Task data: Begin
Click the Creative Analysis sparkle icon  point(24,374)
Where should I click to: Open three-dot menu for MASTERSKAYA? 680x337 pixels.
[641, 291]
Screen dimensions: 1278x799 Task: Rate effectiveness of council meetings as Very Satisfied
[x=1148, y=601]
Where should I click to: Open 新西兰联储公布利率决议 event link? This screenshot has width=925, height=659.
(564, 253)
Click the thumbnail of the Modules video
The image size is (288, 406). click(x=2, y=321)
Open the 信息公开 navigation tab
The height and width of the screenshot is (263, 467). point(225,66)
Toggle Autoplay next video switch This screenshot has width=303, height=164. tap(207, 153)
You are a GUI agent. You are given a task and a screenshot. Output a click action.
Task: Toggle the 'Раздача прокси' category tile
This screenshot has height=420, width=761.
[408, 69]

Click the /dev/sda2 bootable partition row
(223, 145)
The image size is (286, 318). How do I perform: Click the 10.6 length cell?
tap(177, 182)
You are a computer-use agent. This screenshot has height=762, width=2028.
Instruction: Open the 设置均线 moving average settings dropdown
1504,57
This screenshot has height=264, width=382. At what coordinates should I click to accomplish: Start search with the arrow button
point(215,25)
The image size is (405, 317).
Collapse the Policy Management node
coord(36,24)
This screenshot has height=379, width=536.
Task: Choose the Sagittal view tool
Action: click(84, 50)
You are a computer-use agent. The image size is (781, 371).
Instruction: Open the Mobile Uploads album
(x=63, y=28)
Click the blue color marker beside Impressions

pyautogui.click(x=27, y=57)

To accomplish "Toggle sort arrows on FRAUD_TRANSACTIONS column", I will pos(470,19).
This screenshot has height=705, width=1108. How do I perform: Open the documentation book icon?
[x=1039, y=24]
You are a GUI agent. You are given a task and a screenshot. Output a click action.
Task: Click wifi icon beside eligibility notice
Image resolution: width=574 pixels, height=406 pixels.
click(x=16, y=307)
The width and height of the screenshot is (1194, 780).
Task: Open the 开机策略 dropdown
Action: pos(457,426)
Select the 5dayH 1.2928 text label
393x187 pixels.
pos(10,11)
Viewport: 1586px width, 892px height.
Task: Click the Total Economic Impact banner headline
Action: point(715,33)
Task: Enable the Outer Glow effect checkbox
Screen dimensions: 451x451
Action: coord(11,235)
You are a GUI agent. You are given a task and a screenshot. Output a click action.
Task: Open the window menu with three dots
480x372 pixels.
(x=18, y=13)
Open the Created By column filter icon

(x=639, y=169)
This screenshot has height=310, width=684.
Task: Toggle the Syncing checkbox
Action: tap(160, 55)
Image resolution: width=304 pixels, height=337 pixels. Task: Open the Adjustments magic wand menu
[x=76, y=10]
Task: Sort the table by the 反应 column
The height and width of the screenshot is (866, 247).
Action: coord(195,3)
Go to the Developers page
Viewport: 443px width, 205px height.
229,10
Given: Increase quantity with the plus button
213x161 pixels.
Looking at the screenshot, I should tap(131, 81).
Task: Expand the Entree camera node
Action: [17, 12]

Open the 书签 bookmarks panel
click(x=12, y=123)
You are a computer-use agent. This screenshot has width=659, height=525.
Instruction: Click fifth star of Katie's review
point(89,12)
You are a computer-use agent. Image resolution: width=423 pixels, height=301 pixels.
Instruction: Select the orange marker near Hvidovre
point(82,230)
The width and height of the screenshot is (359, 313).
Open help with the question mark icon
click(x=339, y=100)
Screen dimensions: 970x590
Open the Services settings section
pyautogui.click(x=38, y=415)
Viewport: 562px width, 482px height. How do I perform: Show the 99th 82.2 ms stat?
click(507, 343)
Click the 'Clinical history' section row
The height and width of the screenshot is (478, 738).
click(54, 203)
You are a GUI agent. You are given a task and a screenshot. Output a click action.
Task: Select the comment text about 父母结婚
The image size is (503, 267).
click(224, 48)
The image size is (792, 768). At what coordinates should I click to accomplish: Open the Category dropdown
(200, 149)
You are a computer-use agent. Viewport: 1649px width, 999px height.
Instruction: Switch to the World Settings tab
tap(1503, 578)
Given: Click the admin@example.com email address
Task data: End
** Exercise objective **
Each line of the data must be written out exactly as it appears.

** Answer to this task **
Click the Creative Analysis sparkle icon  point(24,374)
Where should I click to: Open three-dot menu for MASTERSKAYA? 680x337 pixels.
[641, 291]
Screen dimensions: 1278x799 Task: Rate effectiveness of council meetings as Very Satisfied
[x=1148, y=601]
Where should I click to: Open 新西兰联储公布利率决议 event link? This screenshot has width=925, height=659.
(564, 253)
Click the thumbnail of the Modules video
The image size is (288, 406). click(x=2, y=321)
Open the 信息公开 navigation tab
The height and width of the screenshot is (263, 467). point(225,66)
Toggle Autoplay next video switch This screenshot has width=303, height=164. tap(207, 153)
You are a GUI agent. You are given a task and a screenshot. Output a click action.
Task: Toggle the 'Раздача прокси' category tile
This screenshot has height=420, width=761.
[408, 69]

Click the /dev/sda2 bootable partition row
(223, 145)
The image size is (286, 318). How do I perform: Click the 10.6 length cell?
tap(177, 182)
You are a computer-use agent. This screenshot has height=762, width=2028.
Instruction: Open the 设置均线 moving average settings dropdown
1504,57
This screenshot has height=264, width=382. At what coordinates should I click to accomplish: Start search with the arrow button
point(215,25)
The image size is (405, 317).
Collapse the Policy Management node
coord(36,24)
This screenshot has height=379, width=536.
Task: Choose the Sagittal view tool
Action: click(84, 50)
You are a computer-use agent. The image size is (781, 371).
Instruction: Open the Mobile Uploads album
(x=63, y=28)
Click the blue color marker beside Impressions

pyautogui.click(x=27, y=57)

To accomplish "Toggle sort arrows on FRAUD_TRANSACTIONS column", I will pos(470,19).
This screenshot has height=705, width=1108. How do I perform: Open the documentation book icon?
[x=1039, y=24]
You are a GUI agent. You are given a task and a screenshot. Output a click action.
Task: Click wifi icon beside eligibility notice
Image resolution: width=574 pixels, height=406 pixels.
click(x=16, y=307)
The width and height of the screenshot is (1194, 780).
Task: Open the 开机策略 dropdown
Action: pos(457,426)
Select the 5dayH 1.2928 text label
393x187 pixels.
pos(10,11)
Viewport: 1586px width, 892px height.
Task: Click the Total Economic Impact banner headline
Action: point(715,33)
Task: Enable the Outer Glow effect checkbox
Screen dimensions: 451x451
Action: coord(11,235)
You are a GUI agent. You are given a task and a screenshot. Output a click action.
Task: Open the window menu with three dots
480x372 pixels.
(x=18, y=13)
Open the Created By column filter icon

(x=639, y=169)
This screenshot has height=310, width=684.
Task: Toggle the Syncing checkbox
Action: tap(160, 55)
Image resolution: width=304 pixels, height=337 pixels. Task: Open the Adjustments magic wand menu
[x=76, y=10]
Task: Sort the table by the 反应 column
The height and width of the screenshot is (866, 247).
Action: coord(195,3)
Go to the Developers page
Viewport: 443px width, 205px height.
229,10
Given: Increase quantity with the plus button
213x161 pixels.
Looking at the screenshot, I should tap(131, 81).
Task: Expand the Entree camera node
Action: [17, 12]

Open the 书签 bookmarks panel
click(x=12, y=123)
You are a computer-use agent. This screenshot has width=659, height=525.
Instruction: Click fifth star of Katie's review
point(89,12)
You are a computer-use agent. Image resolution: width=423 pixels, height=301 pixels.
Instruction: Select the orange marker near Hvidovre
point(82,230)
The width and height of the screenshot is (359, 313).
Open help with the question mark icon
click(x=339, y=100)
Screen dimensions: 970x590
Open the Services settings section
pyautogui.click(x=38, y=415)
Viewport: 562px width, 482px height. How do I perform: Show the 99th 82.2 ms stat?
click(507, 343)
Click the 'Clinical history' section row
The height and width of the screenshot is (478, 738).
click(54, 203)
You are a GUI agent. You are given a task and a screenshot. Output a click action.
Task: Select the comment text about 父母结婚
The image size is (503, 267).
click(224, 48)
The image size is (792, 768). At what coordinates should I click to accomplish: Open the Category dropdown
(200, 149)
You are a computer-use agent. Viewport: 1649px width, 999px height.
Instruction: Switch to the World Settings tab
tap(1503, 578)
Given: Click the admin@example.com email address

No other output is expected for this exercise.